InfoEkonomi.ID – Menteri Kelautan dan Perikanan, Sakti Wahyu Trenggono, mengumumkan potensi besar ikan jade perch sebagai komoditas budidaya baru di Indonesia. Ikan air tawar yang berasal dari Queensland, Australia ini menawarkan nilai ekonomi yang tinggi di pasar global dan memiliki kandungan gizi yang sangat baik.
Melansir liputan6.com, Dalam acara santap siang bersama para stakeholder di Kantor Kementerian Kelautan dan Perikanan pada Kamis (3/10), Trenggono menjelaskan, “Ikan ini bisa hidup di wilayah tropis, sesuai dengan kondisi geografis Indonesia. Nilai ekonominya di pasar cukup tinggi, dan sangat potensial dikembangkan di Indonesia.”

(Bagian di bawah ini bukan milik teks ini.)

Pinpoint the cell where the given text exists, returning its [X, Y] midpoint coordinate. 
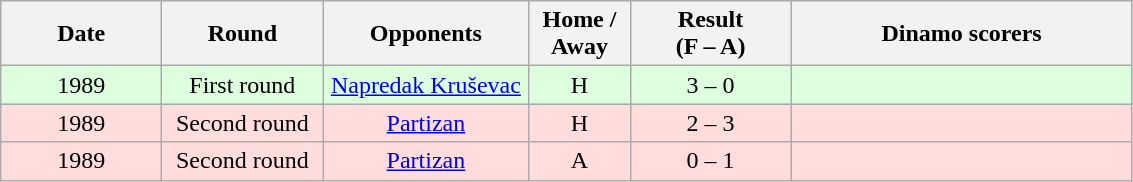
Dinamo scorers [962, 34]
Date [82, 34]
Result (F – A) [710, 34]
Opponents [426, 34]
0 – 1 [710, 161]
3 – 0 [710, 85]
Napredak Kruševac [426, 85]
Round [242, 34]
2 – 3 [710, 123]
Home /Away [580, 34]
First round [242, 85]
A [580, 161]
Return [x, y] of the center of cell containing provided text 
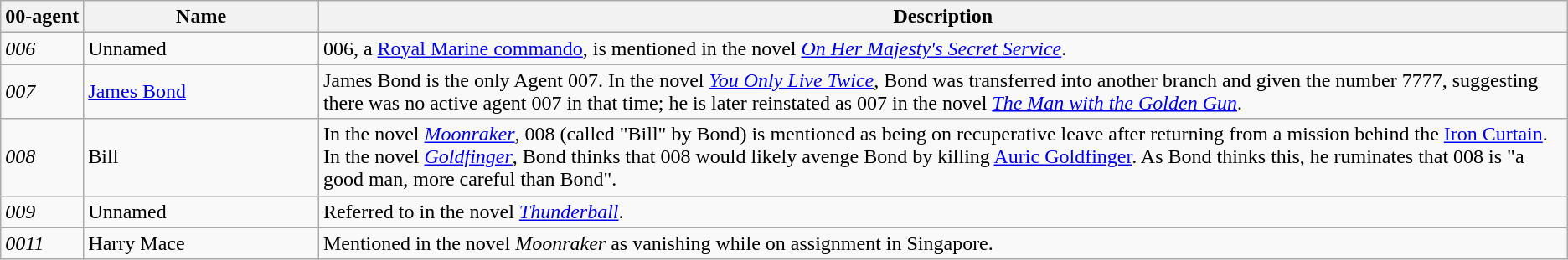
Description [943, 17]
00-agent [42, 17]
Harry Mace [201, 244]
Name [201, 17]
Referred to in the novel Thunderball. [943, 212]
006, a Royal Marine commando, is mentioned in the novel On Her Majesty's Secret Service. [943, 49]
James Bond [201, 92]
009 [42, 212]
006 [42, 49]
Mentioned in the novel Moonraker as vanishing while on assignment in Singapore. [943, 244]
008 [42, 157]
0011 [42, 244]
Bill [201, 157]
007 [42, 92]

Menteri Trenggono berharap kesuksesan budidaya udang vaname di Indonesia dapat diulang dengan ikan jade perch, yang juga berpotensi menjadi komoditas unggulan. “Kalau kita konsisten terhadap satu produk, fokus, pasti kita bisa berhasil,” tambahnya.
Ikan jade perch, yang memiliki nama latin Scortum Barcoo, diperkirakan bernilai antara USD 15 hingga 22 per kilogram di pasar internasional. Ketika dihidangkan sebagai hidangan, harganya dapat melambung hingga Rp 1,2 juta per porsi. Peluang pengembangan budidaya ikan ini didukung oleh lahan budidaya yang luas di berbagai wilayah Indonesia.
Bobby Ida, seorang health educator yang hadir dalam acara tersebut, mengungkapkan bahwa ikan jade perch kaya akan omega 3, bahkan lebih tinggi dibandingkan salmon, sehingga bermanfaat untuk kesehatan, termasuk mencegah kolesterol dan stroke.
Data menunjukkan ikan ini toleran terhadap salinitas hingga 10 ppt dan dapat tumbuh hingga berat 800 gram dalam waktu tujuh bulan dari benih. Jade perch dapat dibudidayakan baik di kolam yang dikelola dengan baik maupun dalam sistem resirkulasi, serta dapat bertahan hidup di daerah subtropis dan tropis.
Dengan langkah ini, Menteri Trenggono berharap pengembangan budidaya ikan jade perch akan memberikan kontribusi signifikan terhadap sektor kelautan dan perikanan Indonesia.